6. Mar. 2019
Metastasis is the cause of 90% of deaths in patients with solid tumors. Thanks to the new method of holographic microscopy developed by scientists from Radim Chmelík’s Experimental Biophotonics research group at CEITEC BUT, the observation and analysis of the invasive behavior of tumor cells may be possible even in the poorly transparent 3D environment of collagen gel that mimics the natural environment of the organism. Observations made in collaboration with Jan Brábek's team from BIOCEV revealed details of the interaction of the tumor cell with its surroundings during invasion. These findings may be useful in the future in finding more effective treatments for tumor invasiveness and metastasis.
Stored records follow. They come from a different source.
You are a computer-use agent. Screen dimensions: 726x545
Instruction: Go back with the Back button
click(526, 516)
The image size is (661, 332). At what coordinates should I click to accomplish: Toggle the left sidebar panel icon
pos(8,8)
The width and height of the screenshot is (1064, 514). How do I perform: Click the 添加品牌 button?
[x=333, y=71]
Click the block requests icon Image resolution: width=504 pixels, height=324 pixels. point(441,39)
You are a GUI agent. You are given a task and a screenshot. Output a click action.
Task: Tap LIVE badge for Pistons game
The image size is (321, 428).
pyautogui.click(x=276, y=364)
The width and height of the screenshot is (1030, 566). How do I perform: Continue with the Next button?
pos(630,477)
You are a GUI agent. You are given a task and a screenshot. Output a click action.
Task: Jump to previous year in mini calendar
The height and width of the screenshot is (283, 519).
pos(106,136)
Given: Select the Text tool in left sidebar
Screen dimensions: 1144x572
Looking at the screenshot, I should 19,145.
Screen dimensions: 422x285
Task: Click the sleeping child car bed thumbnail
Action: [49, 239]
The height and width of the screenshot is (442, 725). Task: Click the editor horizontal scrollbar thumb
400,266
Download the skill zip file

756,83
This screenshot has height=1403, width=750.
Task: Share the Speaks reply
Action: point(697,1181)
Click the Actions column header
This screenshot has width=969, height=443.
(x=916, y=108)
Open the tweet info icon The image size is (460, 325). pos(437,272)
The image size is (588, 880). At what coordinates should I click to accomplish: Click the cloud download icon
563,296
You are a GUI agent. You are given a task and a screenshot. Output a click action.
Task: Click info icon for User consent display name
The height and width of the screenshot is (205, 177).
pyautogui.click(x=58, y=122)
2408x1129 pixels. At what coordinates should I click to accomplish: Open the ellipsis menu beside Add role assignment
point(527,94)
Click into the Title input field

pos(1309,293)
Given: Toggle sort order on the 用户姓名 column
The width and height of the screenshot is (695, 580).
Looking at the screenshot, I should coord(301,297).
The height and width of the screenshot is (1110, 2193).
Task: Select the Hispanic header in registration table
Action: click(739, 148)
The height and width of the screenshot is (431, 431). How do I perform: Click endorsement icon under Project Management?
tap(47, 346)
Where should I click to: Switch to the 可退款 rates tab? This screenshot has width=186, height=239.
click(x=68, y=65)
Observing and analyzing the behavior of tumor cells in a 3D environment is crucial for the study of metastasis. An important optical method, which is non-invasive, i.e. without any staining of cells that can affect cellular functions, is the so-called phase imaging. However, it is very demanding in a turbid environment, such as collagen gel. Using the technique of coherence-controlled holographic microscopy (CCHM), scientists have succeeded in this quantitative observation and they have even been able to measure the amount of cell mass that is translocated during the investigated processes: "Through our method, we have been able to observe and analyze mesenchymal (enzymatic) and amoeboid (force driven) invasion of human tumor cells and evaluate some important phenomena that accompany invasion. Understanding the mechanisms of tumor cells invasion is very important for finding new anti-cancer treatment," says Radim Chmelík, head of the Experimental Biophotonics research group at CEITEC BUT.
Link to the publication:
TOLDE, O.; GANDALOVIČOVÁ, A.; KŘÍŽOVÁ, A.; VESELÝ, P.; CHMELÍK, R.; RÖSEL, D.; BRÁBEK, J. Quantitative phase imaging unravels new insight into dynamics of mesenchymal and amoeboid cancer cell invasion. Scientific Reports, 2018, no. 8, p. 1-13. ISSN: 2045-2322.